Extract the rows word for word, starting at the first line and ending at the line that contains "center [952, 405].". Leave the pictures out of your copy.

START AVAILABLE DATA

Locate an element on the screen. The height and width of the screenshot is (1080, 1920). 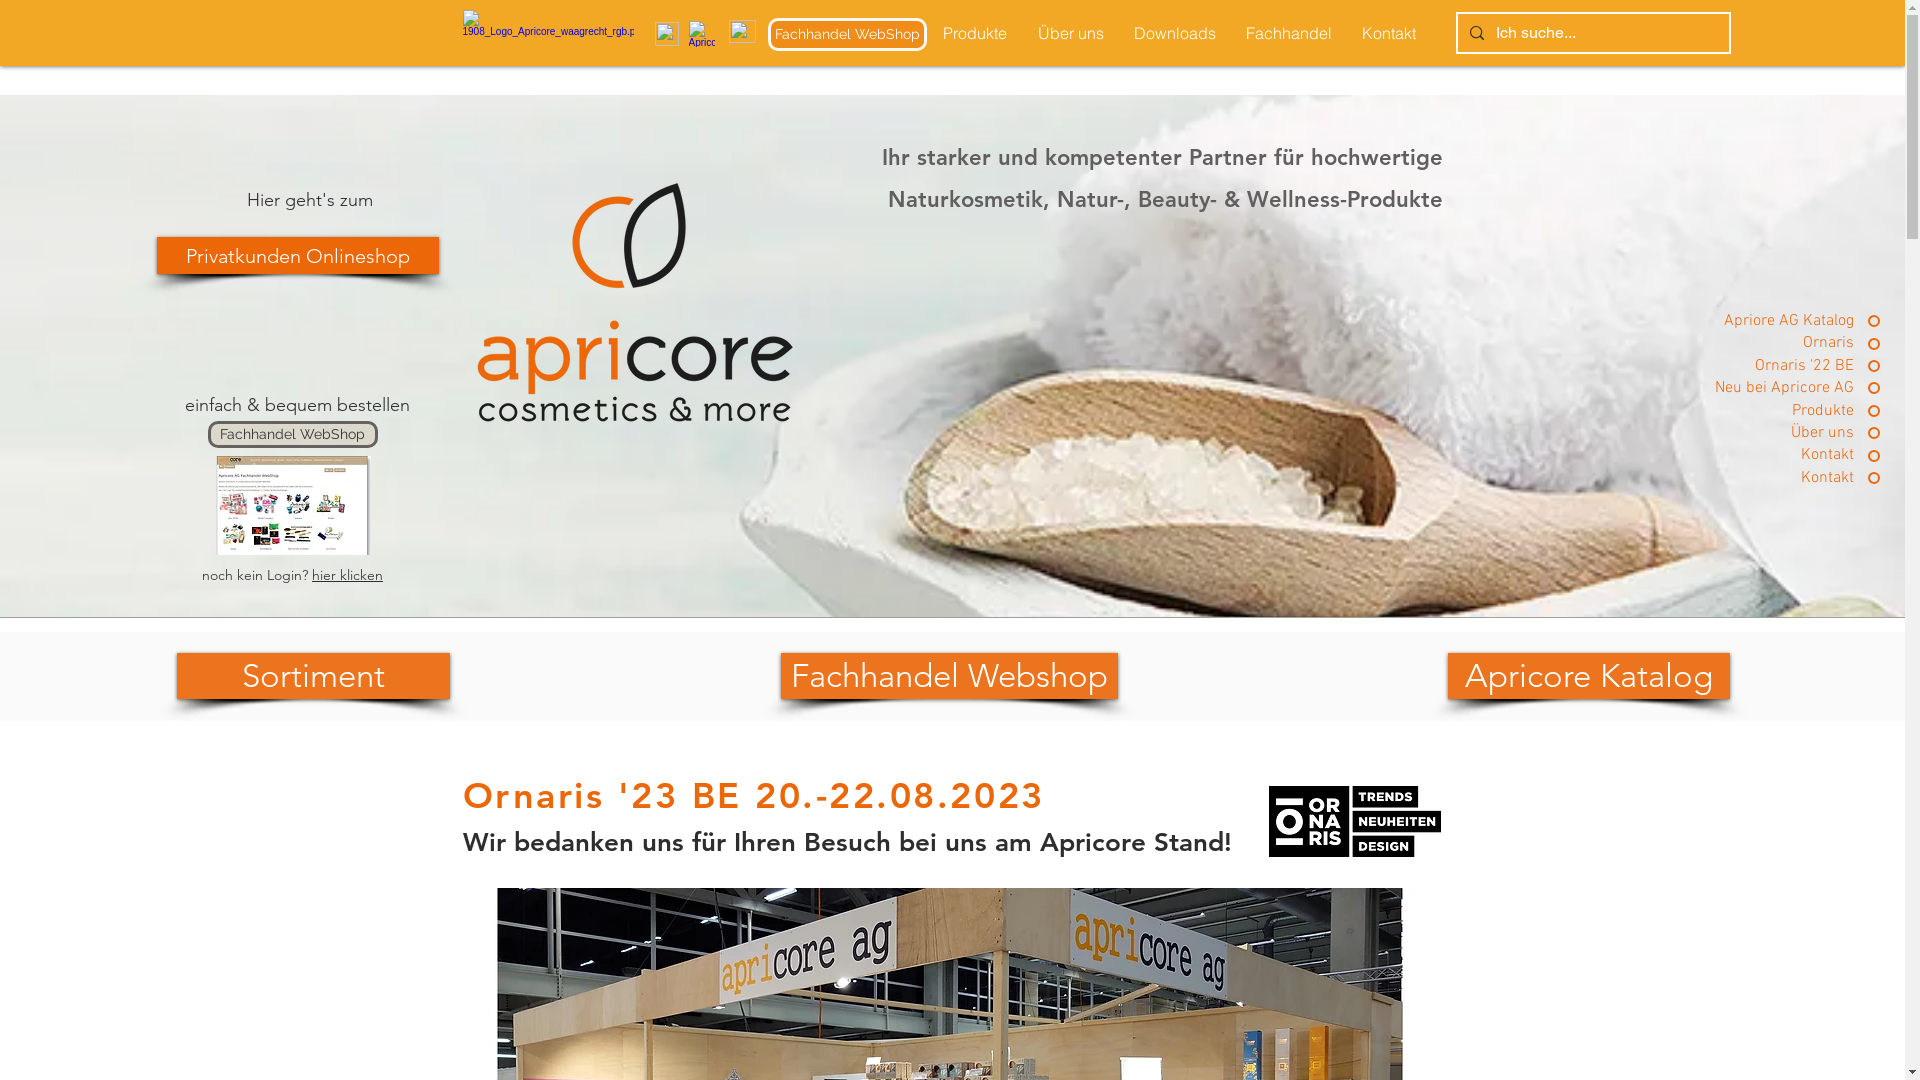
Fachhandel WebShop is located at coordinates (293, 434).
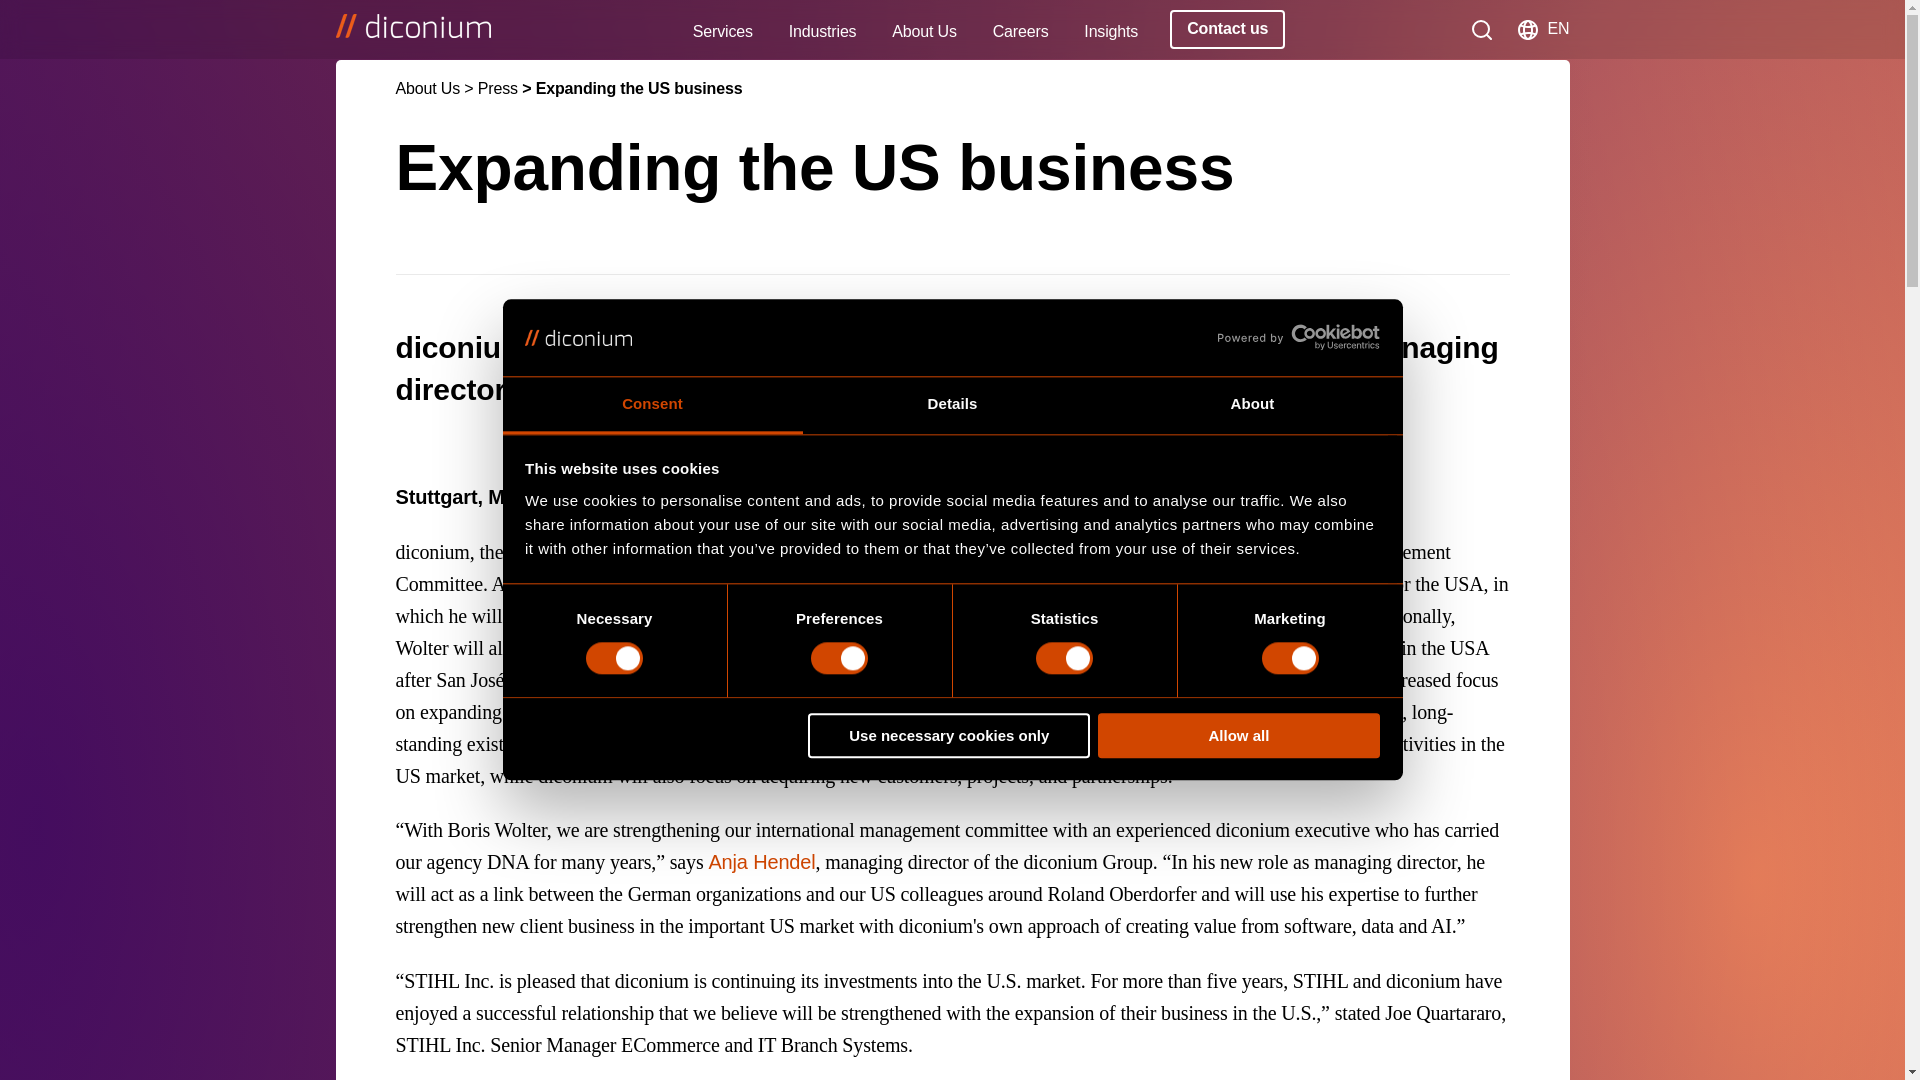  What do you see at coordinates (952, 405) in the screenshot?
I see `Details` at bounding box center [952, 405].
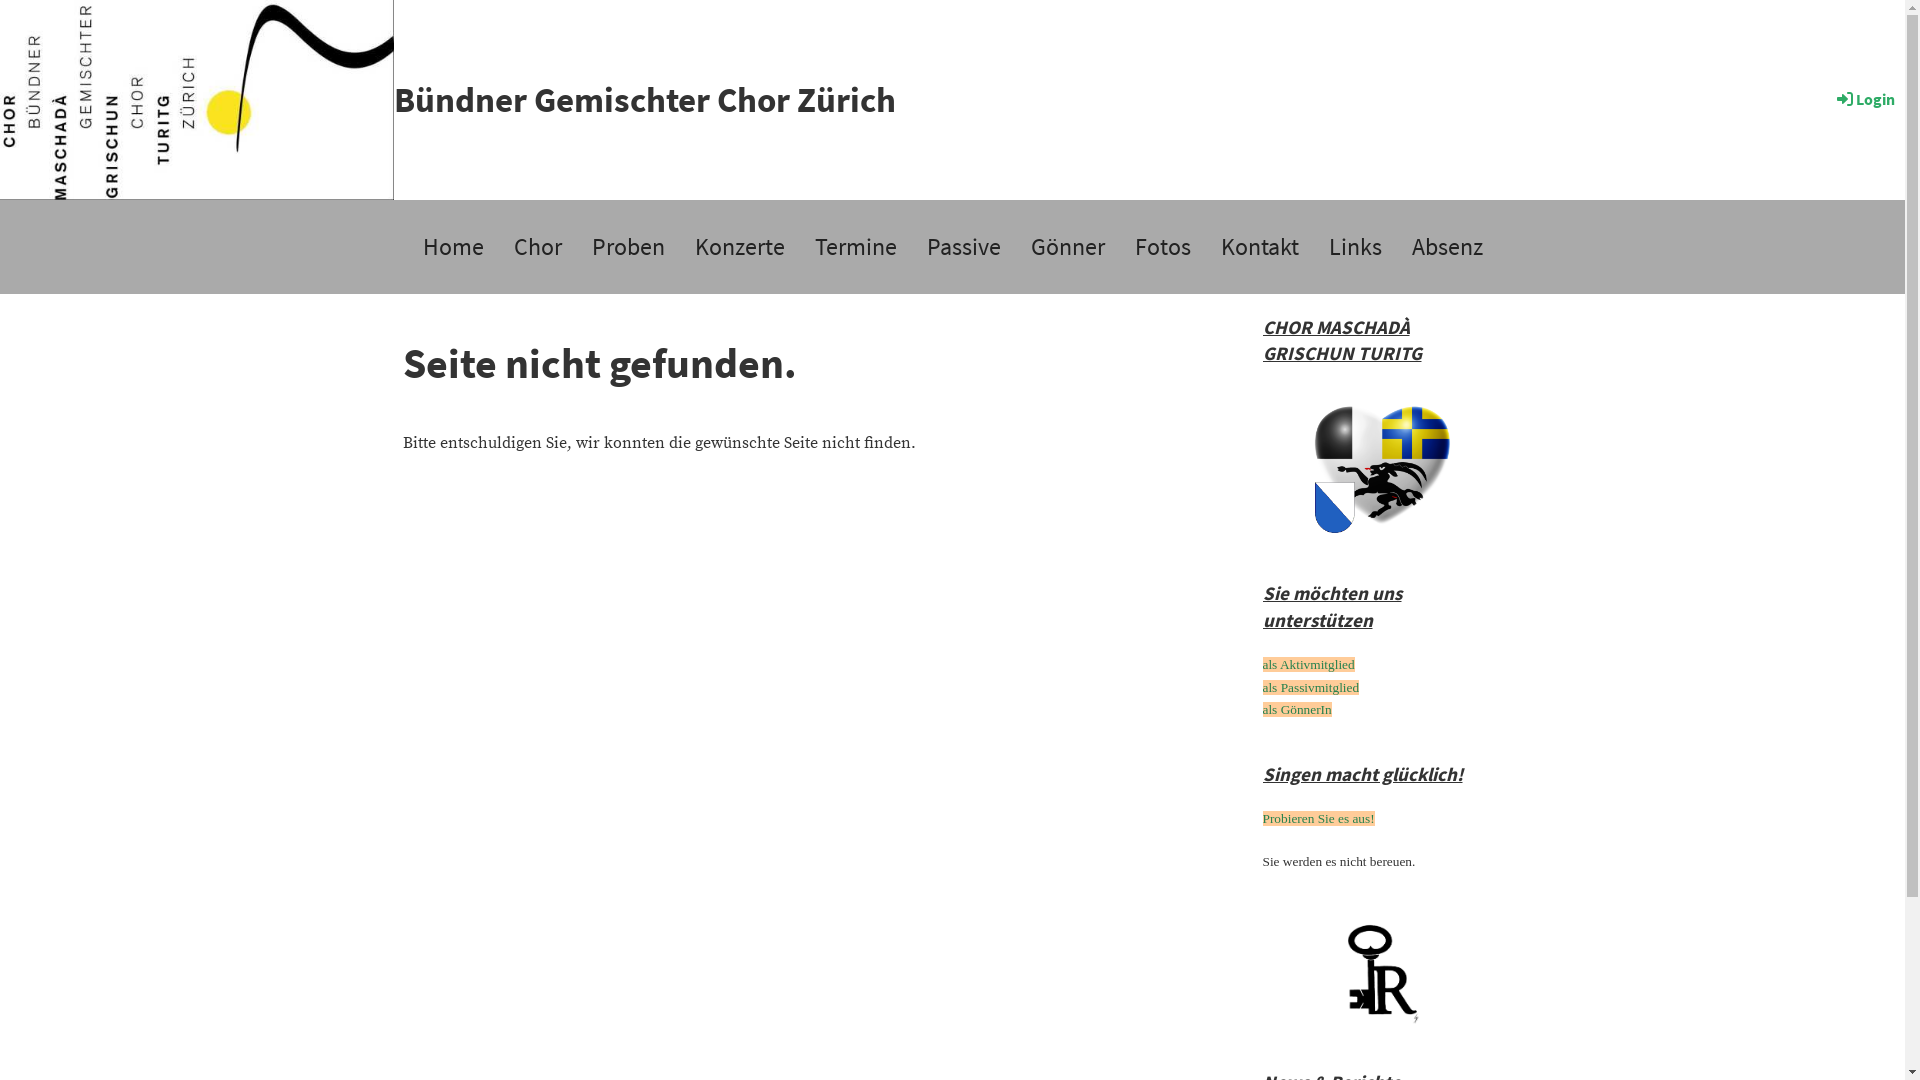 The width and height of the screenshot is (1920, 1080). Describe the element at coordinates (856, 247) in the screenshot. I see `Termine` at that location.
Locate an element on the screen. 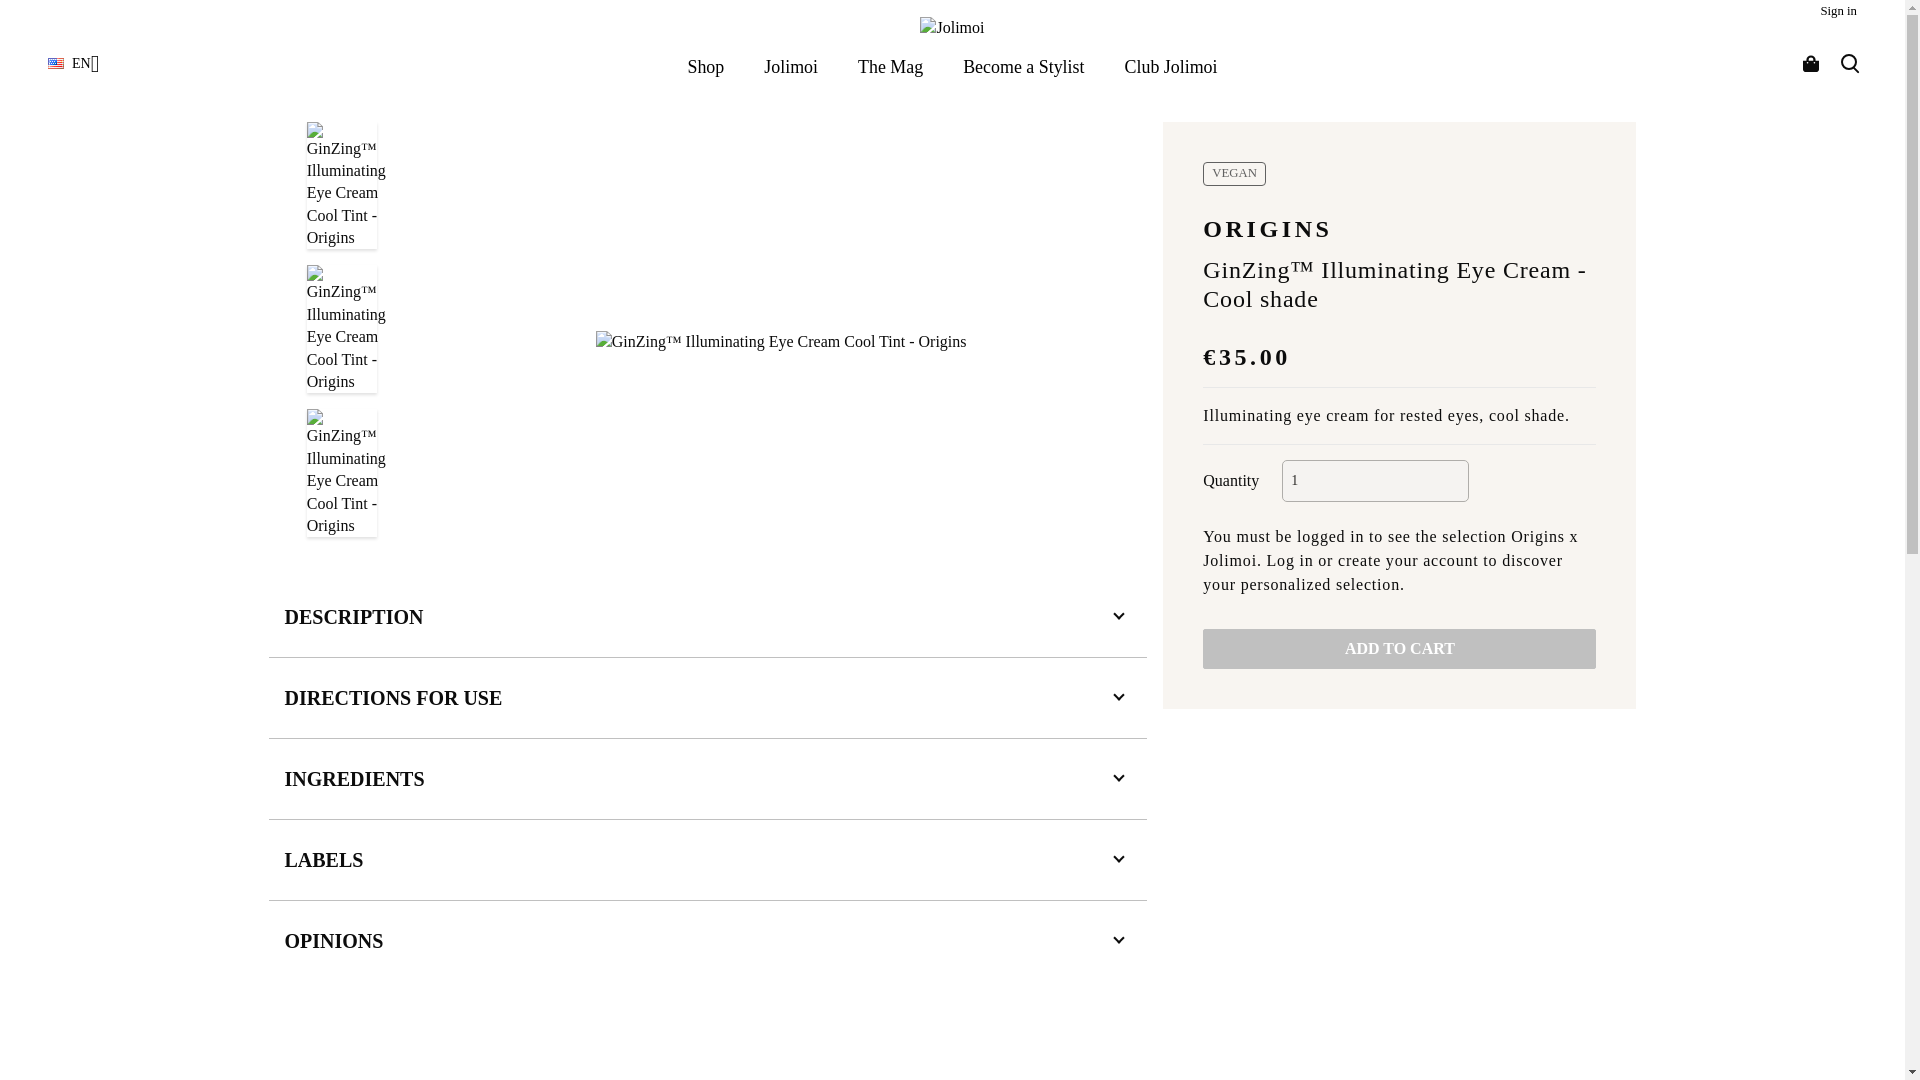 The width and height of the screenshot is (1920, 1080). 1 is located at coordinates (1375, 481).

END AVAILABLE DATA

◆ RESPONSE BELOW ◆
Locate an element on the screen. The height and width of the screenshot is (1080, 1920). 
Fachhandel WebShop is located at coordinates (293, 434).
  What do you see at coordinates (952, 405) in the screenshot?
I see `Details` at bounding box center [952, 405].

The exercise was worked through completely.